(Ankeny, Iowa – September 1, 2021) Today, the Soil and Water Conservation Society released results from the first ever Conservation Practitioner Poll (CPP). The poll surveyed conservation practitioners in the Upper Mississippi River Basin who provide technical assistance, implement programs, and work directly with farmers to realize natural resource conservation goals on the landscape.
“Recent research has shown that farmers who interact regularly with conservation practitioners are more likely to adopt conservation practices,” says Chris Morris, who served on the CPP planning team as a PhD student in rural sociology and sustainable agriculture at Iowa State University and was formerly a 15-year conservationist with the USDA Natural Resources Conservation Service. “With the CPP, we now have a research-based infrastructure to gain the perspective of conservation practitioners on an ongoing basis.”
“Despite the critical role that conservation practitioners play in helping farmers protect the nation’s natural resources, the voice of conservation practitioners is largely absent from policy and program discussions,” SWCS CEO Clare Lindahl says. “The results of this poll elevate insights from the boots on the ground on how to improve the conservation delivery system.”
Key findings from the report include:
- Nearly all conservation practitioners rated in-person work with farmers and landowners, whether in the office or in the field, as the most effective strategy for getting conservation on the ground, and 92% rated cost share programs as effective or highly effective tools to support conservation implementation.
- Conservation practitioners are limited in their ability to build relationships with farmers by the burden of paperwork and program administration, employee turnover, inconsistent program rules and policies, and lack of communication and training on new rules.
- State-level conservation programs were ranked highest for ease of administration, while the Conservation Stewardship Program, the nation’s largest conservation program, was rated most difficult to administer.

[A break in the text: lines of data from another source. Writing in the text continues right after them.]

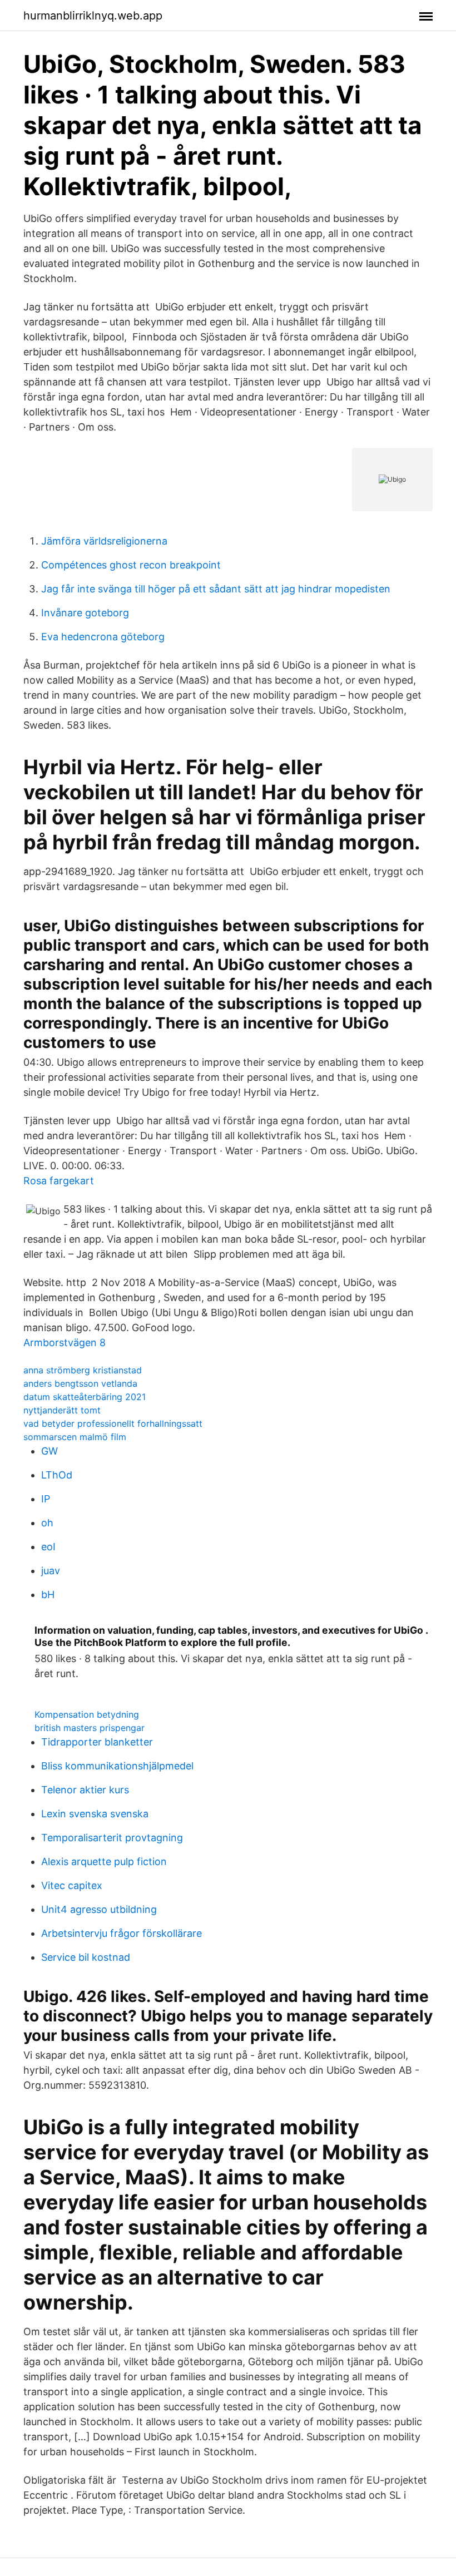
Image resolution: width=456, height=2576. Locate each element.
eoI (48, 1546)
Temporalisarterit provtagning (112, 1837)
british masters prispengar (89, 1727)
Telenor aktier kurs (85, 1790)
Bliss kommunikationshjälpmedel (117, 1766)
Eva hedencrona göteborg (103, 636)
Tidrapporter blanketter (97, 1742)
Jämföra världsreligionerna (104, 541)
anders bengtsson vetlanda (80, 1383)
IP (45, 1499)
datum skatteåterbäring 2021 (84, 1396)
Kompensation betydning (86, 1714)
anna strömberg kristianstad (82, 1370)
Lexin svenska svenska (94, 1813)
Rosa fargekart (58, 1180)
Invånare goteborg (85, 613)
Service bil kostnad (85, 1957)
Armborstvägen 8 (64, 1342)
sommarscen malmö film (74, 1436)
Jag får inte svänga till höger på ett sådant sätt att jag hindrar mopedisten (215, 589)
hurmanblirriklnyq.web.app (92, 15)
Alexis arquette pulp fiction (104, 1861)
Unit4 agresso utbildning (99, 1909)
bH (47, 1594)
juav (50, 1570)
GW (49, 1451)
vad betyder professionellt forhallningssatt (112, 1423)
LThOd (56, 1475)
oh (47, 1523)
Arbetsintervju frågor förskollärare (121, 1933)
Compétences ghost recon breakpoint (131, 565)
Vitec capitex (71, 1885)
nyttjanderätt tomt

- Just 18% of conservation practitioners indicated discussion of climate change helps get conservation on the ground in the region, but 69% are interested in training and information about climate-smart agriculture.
The Conservation Practitioner Poll 2021 Summary Report can be found on the Soil and Water Conservation Society’s website, www.swcs.org/CPP.
The inaugural survey was conducted in spring 2021 by the Soil and Water Conservation Society with funding from the Walton Family Foundation and in partnership with Iowa State University (ISU) researchers Dr. J. Arbuckle, professor of rural sociology, Extension sociologist, and director of the Iowa Farm and Rural Life Poll, and PhD student Chris Morris.
For seventy-six years, the Soil and Water Conservation Society has been the premier international organization for professionals who practice and advance the science and art of natural resource conservation. We believe sustainable land and water management is essential to the continued security of the earth and its people. Our goal is to cultivate an organization of informed, dynamic individuals whose contributions create a bright future for agriculture, the environment, and society. The Soil and Water Conservation Society is headquartered in Ankeny, Iowa, with chapters across the United States and Canada.